Por ese tiempo descubrí un nuevo entretenimiento: hurgar en las librerías de usado. Para mi satisfacción, había más libros de cuentos que los que me imaginaba. De autores olvidados, publicados en ediciones ínfimas. No me cansaba de comprarlos ni mi lector de devorarlos. Yo escuchaba atento a los finales y a la reacción del muchacho. En vano.

Pero un día, mi lector me abandonó porque había terminado sus estudios y debía proseguirlos en otro lugar. De tal manera que cayó por aquí un escritorcillo que aún no publicaba y hablaba de sus escritos como del ombligo de la literatura. Poco a poco le fui cobrando rencor. Me resultaba insoportable tanta fatuidad. Nunca supe cómo era posible que alguien se la pasara hablando de sus cosas sin fatigarse y sin notar que fatigaba a los demás. Lo que más me fastidiaba era el aire de profesor que tomaba cuando terminaba de leer un cuento, intentando explicarme detalles que me parecían infantiles. Sin sospechar siquiera que el mejor comentario que de él esperaba era su muerte.

En tanto, mis pesadillas no me abandonaban. Mi sueño no se restablecía. Elvia continuaba ausente de nuestro dormitorio. Yo estaba satisfecho con la búsqueda y no extrañaba su compañía. Así que, durmiera donde durmiera, no me interesaba. Mi anhelo principal era el encuentro con aquella narración que no daba señales de existencia.

Entonces ocurrió. Una mañana, terminando de leer un cuento, mi lector se desplomó sin vida. Murió cumpliendo su cometido, lo cual por supuesto nunca supo. Me encargué de los funerales. Sus familiares me lo agradecieron. Sé que no me lo merecía, pero insistieron. Allá ellos. Los acompañé hasta que el escritorcillo estuvo debidamente sepultado.
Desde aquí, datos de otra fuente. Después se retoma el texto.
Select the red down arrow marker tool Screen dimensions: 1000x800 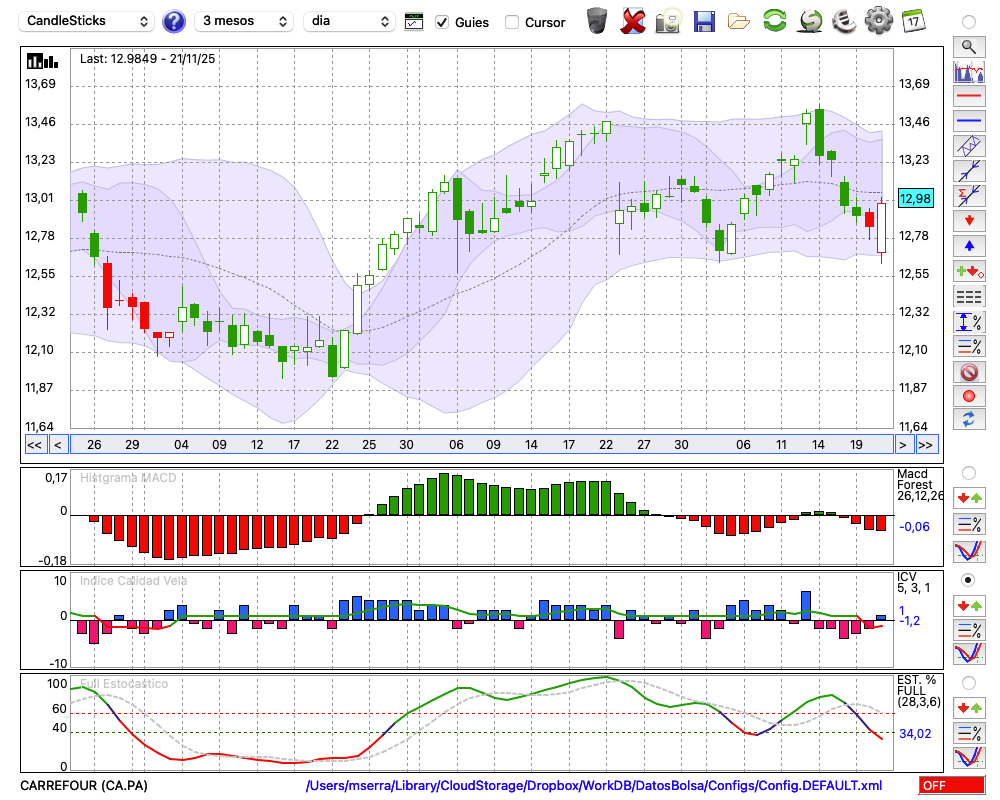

Por extraño que parezca, mi urgencia de mujer renació aquella noche. Busqué a Elvia en uno de los dormitorios de la planta alta. Pero escuché voces y me detuve. Cuando las reconocí, me acerqué sigiloso. Oculto en mi silencio, escuché y escuché y no supe cómo me contuve. Permanecí así hasta que lo vi salir. No sentí nada. Era como si la traición se la hubieran hecho a otro y no me tocara en lo más mínimo.

Dejé pasar dos días y entonces le pedí a mi mujer que me transcribiera un cuento. Lo necesito para poner a prueba a Alberto, le dije, y ella se pulió. Fue un trabajo excelente, salvo por las dos letras que empalmó al golpear el teclado con el rostro. La acomodé bien sentada frente a la máquina, borré las letras empalmadas, y corregí. Saqué de la máquina la última cuartilla‚ la engrapé con las otras y me fui a la casa de Alberto.

Es el primer cuento que escribo, le dije, y quiero tu opinión. Leyó interesado de verdad, volteando a verme como diciendo: No pudiste escribirlo tú. Por supuesto, no pudo darme su opinión. Recogí el texto y lo rompí. Luego abandoné la casa sin dueño ya.

Hubo muchas sospechas sobre mí, pero nadie probó nada. Conservo el cuento en el libro. Espero no necesitarlo nunca más.